Ora, tornato in Adidas, che chiama con il nomignolo di “Adi”, Gulden ha avviato lo stesso programma di semplificazione e accelerazione della cultura aziendale. I prodotti Adidas non hanno mai smesso di essere validi, ha detto, citando la sua nuova scarpa da corsa da record, la Adizero Adios Pro Evo 1, come prova, ma una certa rigidità manageriale avevano ostacolato il loro potenziale di crescita. Gulden ha iniziato a mettere da parte i consulenti che a suo giudizio non conoscevano il settore degli articoli sportivi e ha stretto partnership di successo con la nazionale indiana di cricket e con il quarterback dei Kansas City Chiefs Patrick Mahomes.

Adidas aveva infatti abbandonato sport come il cricket e il rugby – presumibilmente perché non avevano un appeal globale – ma Gulden ha riportato l’azienda in auge in questi sport, che sono molto popolari in mercati specifici. L’azienda ha così venduto 600.000 maglie in India in tre mesi dopo aver collaborato con la squadra nazionale per la Coppa del Mondo di cricket del 2023.

“C’erano troppe anatre zoppe” ai vertici dell’azienda, ha poi commentato. Gli effetti della sua gestione non sono tardati a farsi sentire: i capi reparto fanno ora rapporto direttamente a lui e prendono decisioni tempestive su nuovi prodotti e concetti. Gulden ha anche eliminato un sistema di valutazione che prevedeva centinaia di cosiddetti KPI (Key Performance Indicator), indicatori di performance in base ai quali i manager vengono giudicati, che secondo lui soffocavano i dirigenti con inutili prove di verifica.

La strategia vincente

Uno dei suoi punti di forza è che conosce benissimo tutti i dettagli. Ad esempio, sa bene il costo di un laccio da scarpe, al punto che in passato, quando era in Puma, era così allarmato dal fatto che il costo di produzione di una particolare maglia sportiva fosse aumentato di 2 dollari, che chiamò Baker all’improvviso per chiedere se anche il costo di altri prodotti fosse aumentato.

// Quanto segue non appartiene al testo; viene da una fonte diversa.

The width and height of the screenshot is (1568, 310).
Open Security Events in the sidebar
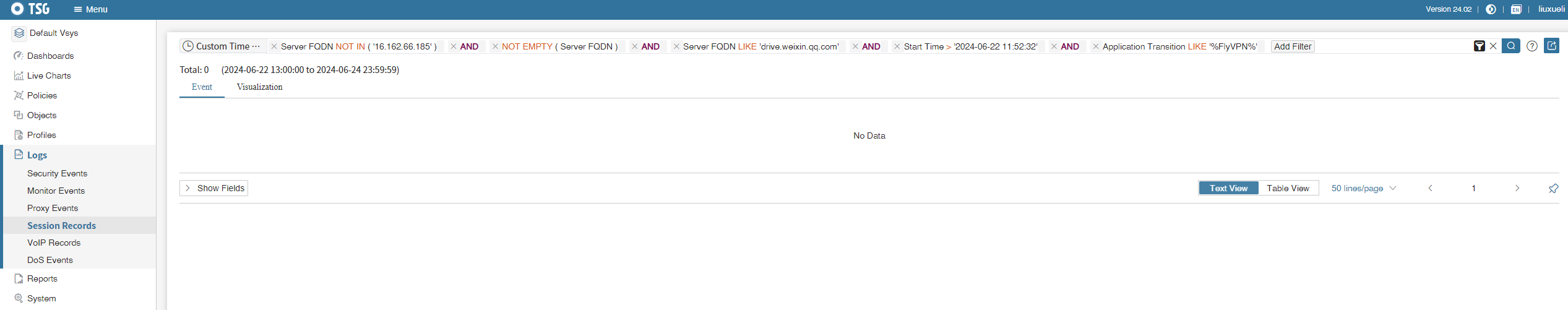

Non solo, ma dà il tu a tutti i fornitori, sia quando era in Puma sia ora in Adidas e stabilisce con loro un rapporto quasi di confidenza. Prima che rientrasse in Adidas, gli spostamenti dell’azienda erano limitati per contenere i costi, ma lui ha fatto cambiare la tendenza inviando in viaggio con gli ordini gli sviluppatori di prodotti proprio per favorire i rapporti personali.

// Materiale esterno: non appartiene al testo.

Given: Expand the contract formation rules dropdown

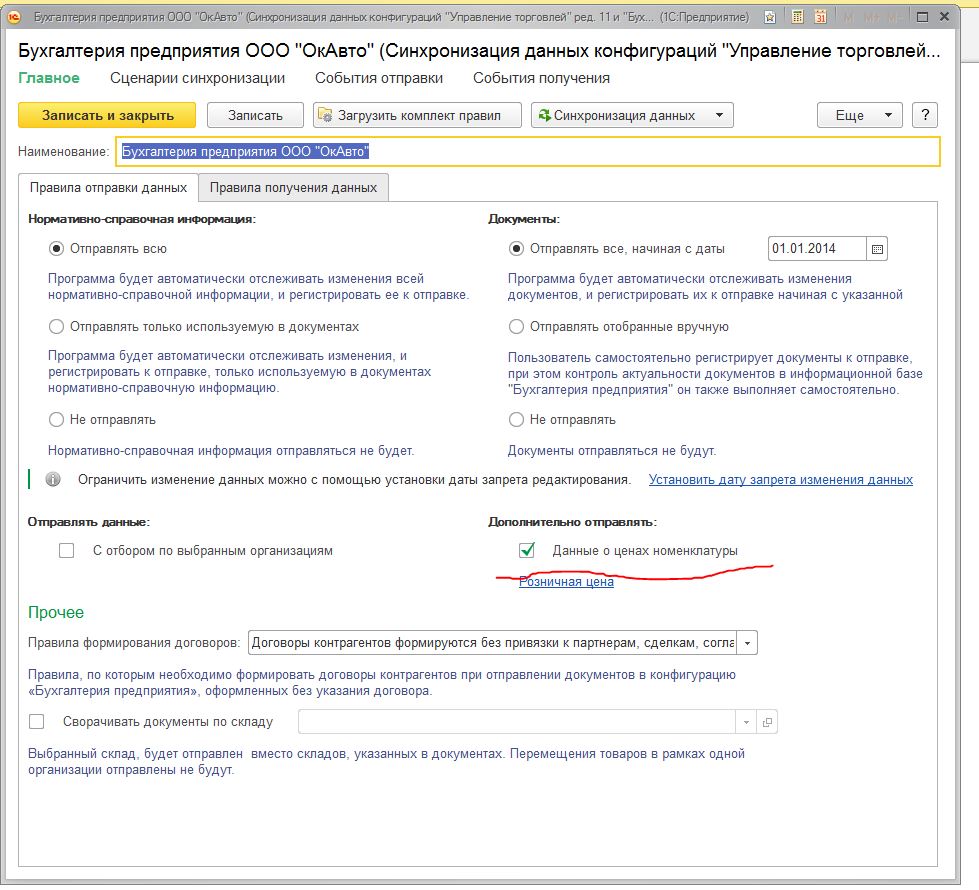Looking at the screenshot, I should point(748,642).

“Ora, invece di telefonare a un fornitore, si va in Vietnam e si resta in Vietnam finché non si è terminata la scarpa”, ha detto. Riconosce inoltre che il suo stile di gestione è polarizzante. “Alcune persone lo amano, altre probabilmente lo odiano”, ha osservato. E in effetti diverse figure senior hanno lasciato l’azienda, tra cui i responsabili delle vendite e del branding.

Il ritorno delle scarpe retrò di successo

Anche il responsabile del settore digitale ha dato di recente le dimissioni, così come il presidente di Adidas North America. Gulden ha così ereditato il problema di cosa fare con oltre un miliardo di dollari di sneakers Yeezy invendute, decidendo alla fine di vendere l’inventario e di donare parte del ricavato a enti di beneficenza contro il razzismo.

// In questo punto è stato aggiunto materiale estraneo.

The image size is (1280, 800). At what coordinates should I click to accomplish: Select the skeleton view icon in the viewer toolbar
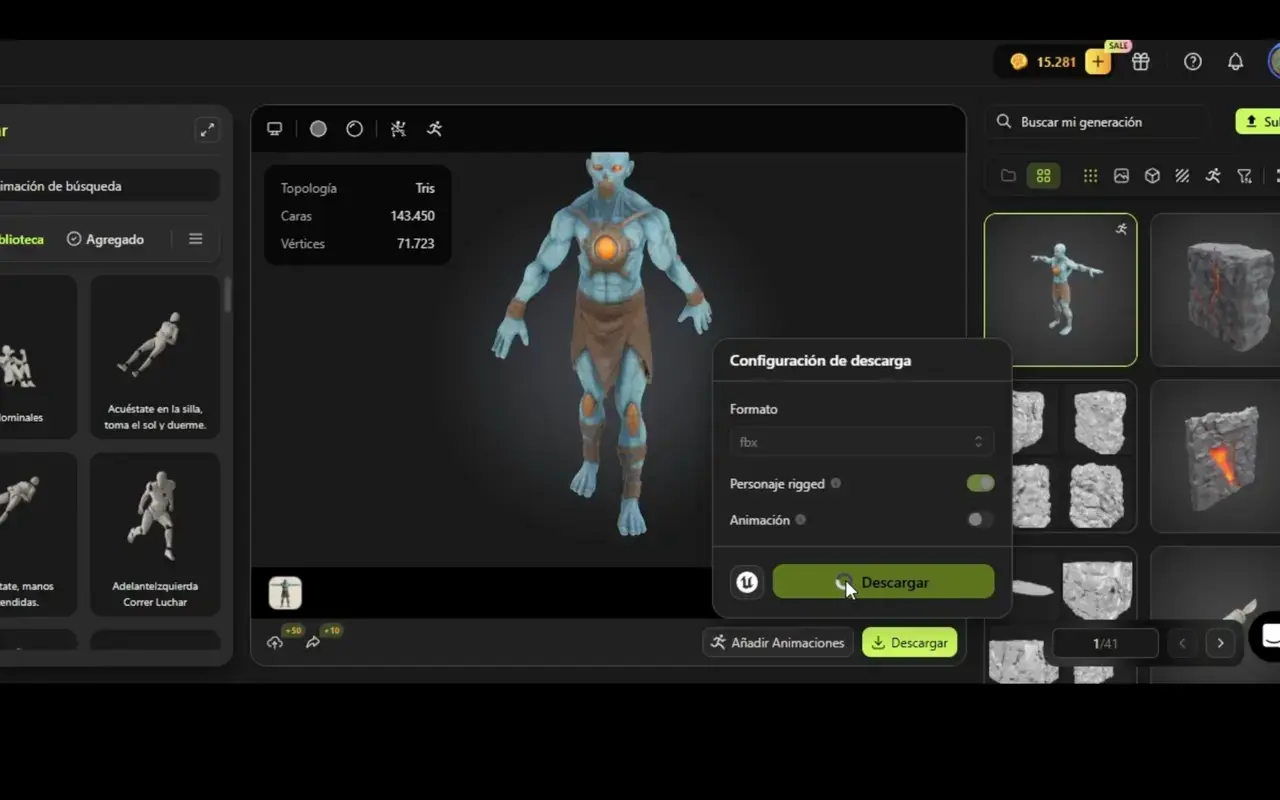click(x=397, y=129)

Un altro esempio dei suoi sforzi per rinnovare l’azienda è stata la sua reazione all’aumento della domanda della sneaker Samba e di altre scarpe retrò dell’archivio Adidas. L’azienda si era accorta della crescente popolarità di questi modelli classici alla fine del 2022, ma, con la cautela che la contraddistingue, aveva pianificato di aspettare fino al 2024 per iniziare a produrne altri. Gulden ha anticipato il calendario di un anno.”Perché aspettare?”, si è chiesto.